### Interface element data:
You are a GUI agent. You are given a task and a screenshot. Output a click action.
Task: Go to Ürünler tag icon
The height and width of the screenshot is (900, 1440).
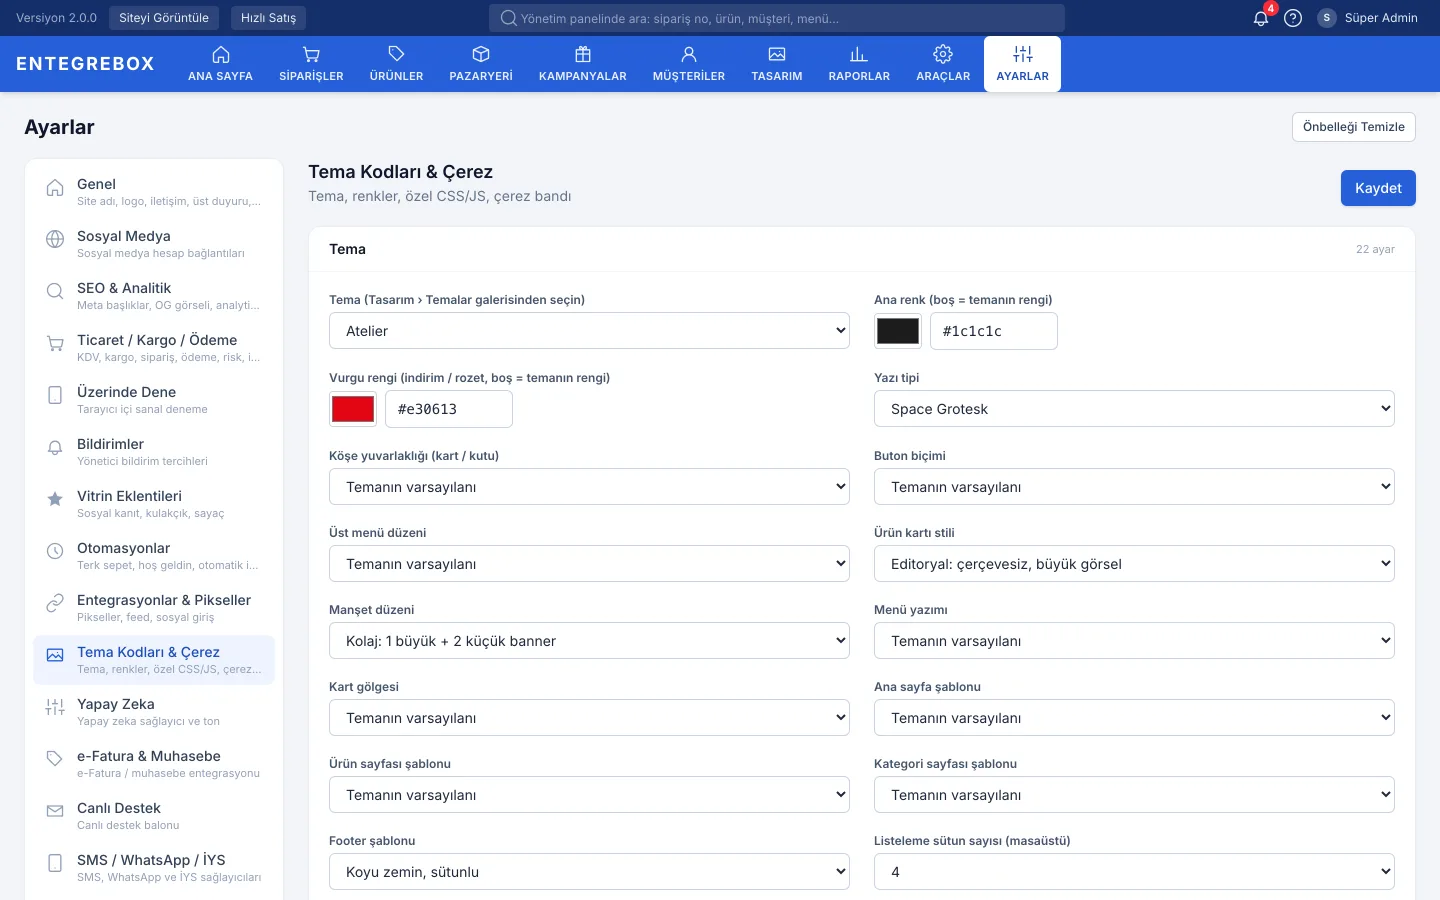click(x=396, y=54)
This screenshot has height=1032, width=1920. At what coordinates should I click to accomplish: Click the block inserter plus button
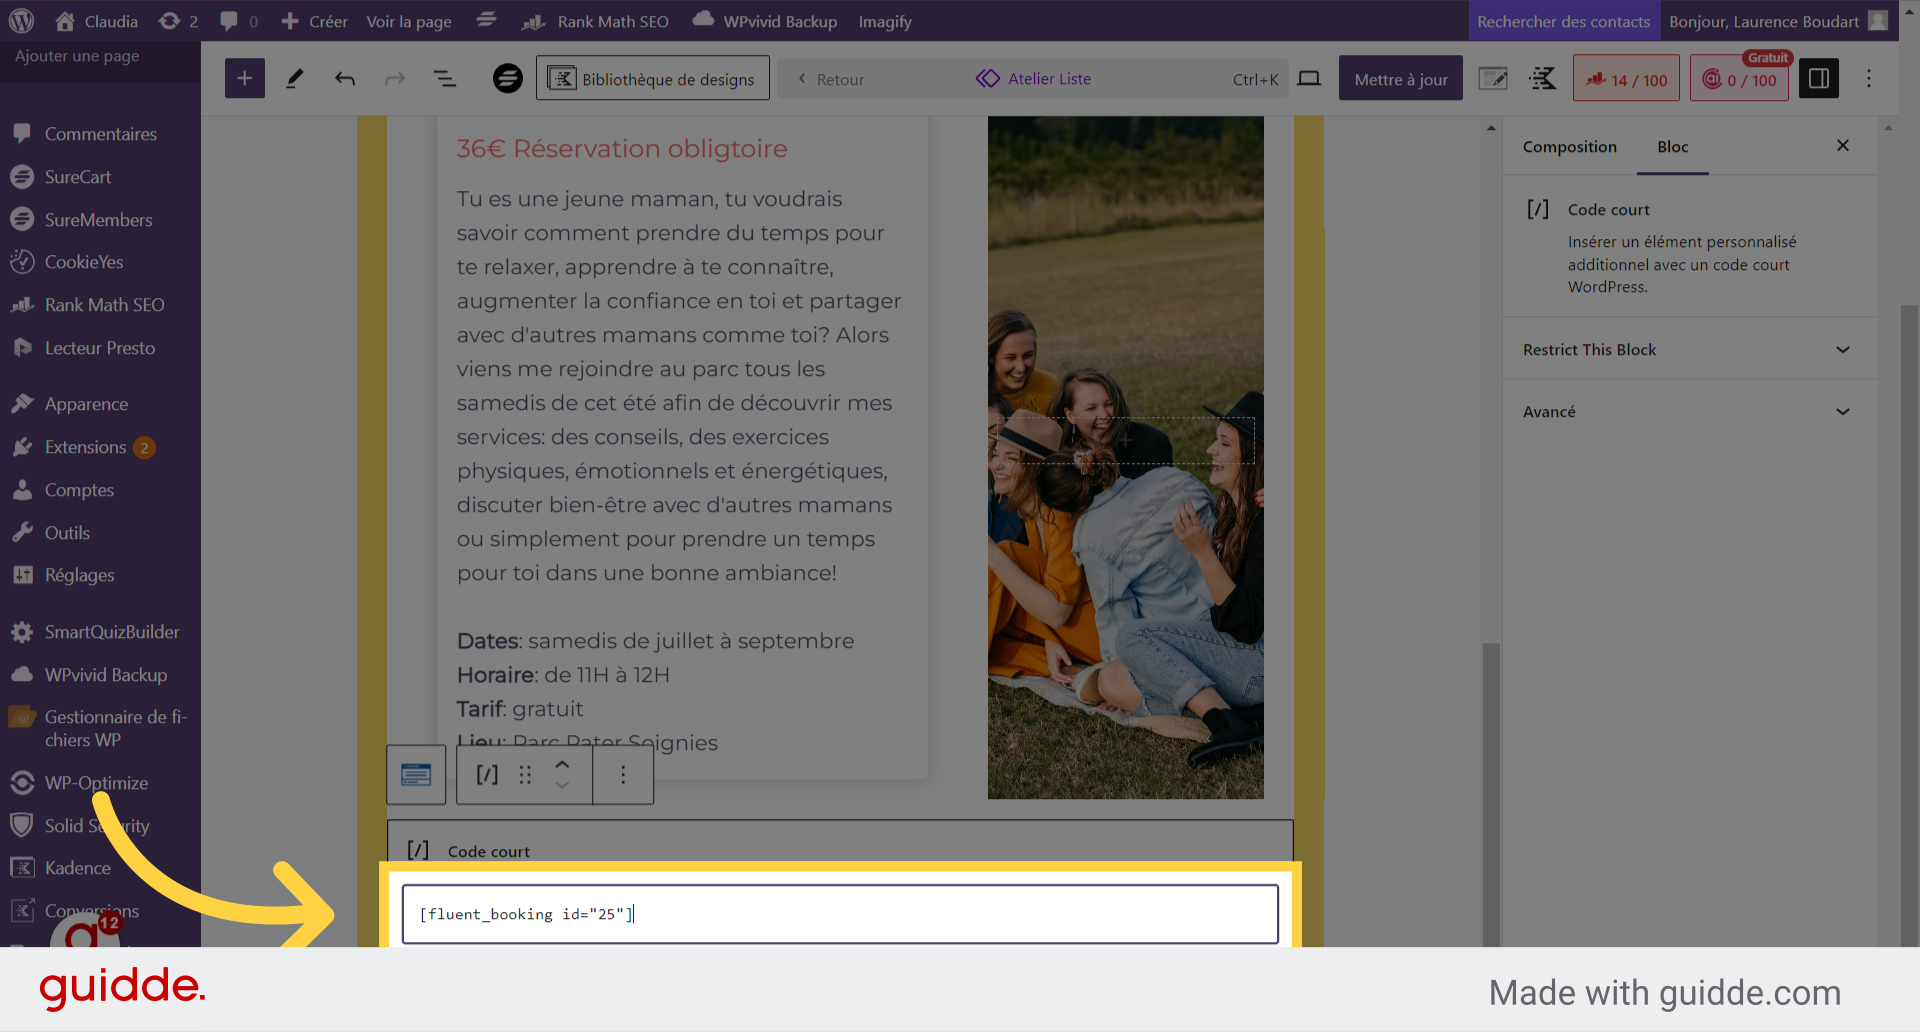click(x=244, y=79)
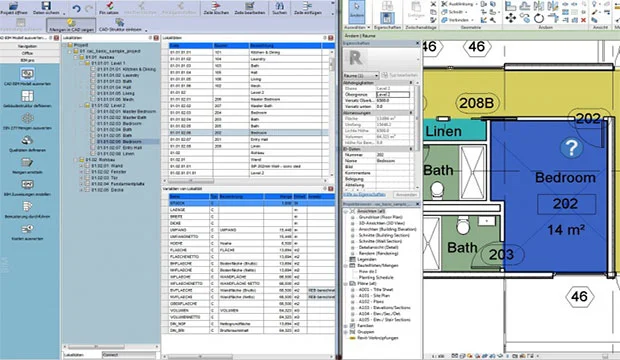Open the Räume type selector dropdown

pyautogui.click(x=361, y=75)
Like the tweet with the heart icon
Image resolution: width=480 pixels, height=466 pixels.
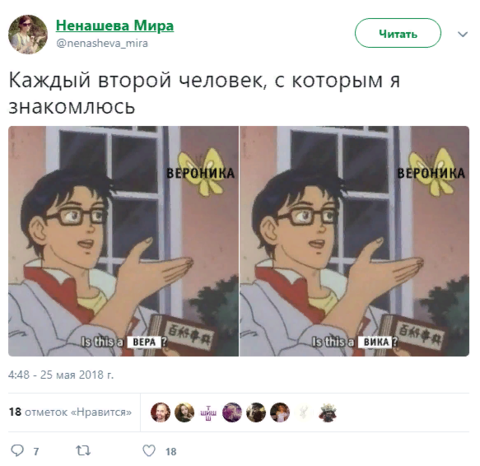(149, 451)
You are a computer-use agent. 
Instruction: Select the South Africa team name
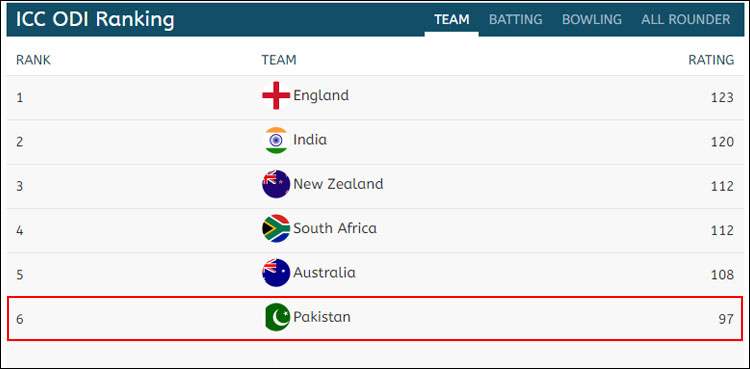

### Problem statement:
Rewrite the data above, replacing "screenshot" with "screen capture" everywhere and changing nothing else. Omit the pictures from your answer.

### Solution to this exercise:
You are a GUI agent. You are given a task and a screen capture. Output a click action.
Task: Go to Ürünler tag icon
The height and width of the screen capture is (900, 1440).
click(x=396, y=54)
This screen capture has height=1032, width=1920. At what coordinates should I click to accomplish: Click the block inserter plus button
click(x=244, y=79)
Open the Räume type selector dropdown

pyautogui.click(x=361, y=75)
Like the tweet with the heart icon
Image resolution: width=480 pixels, height=466 pixels.
(149, 451)
You are a computer-use agent. 
Instruction: Select the South Africa team name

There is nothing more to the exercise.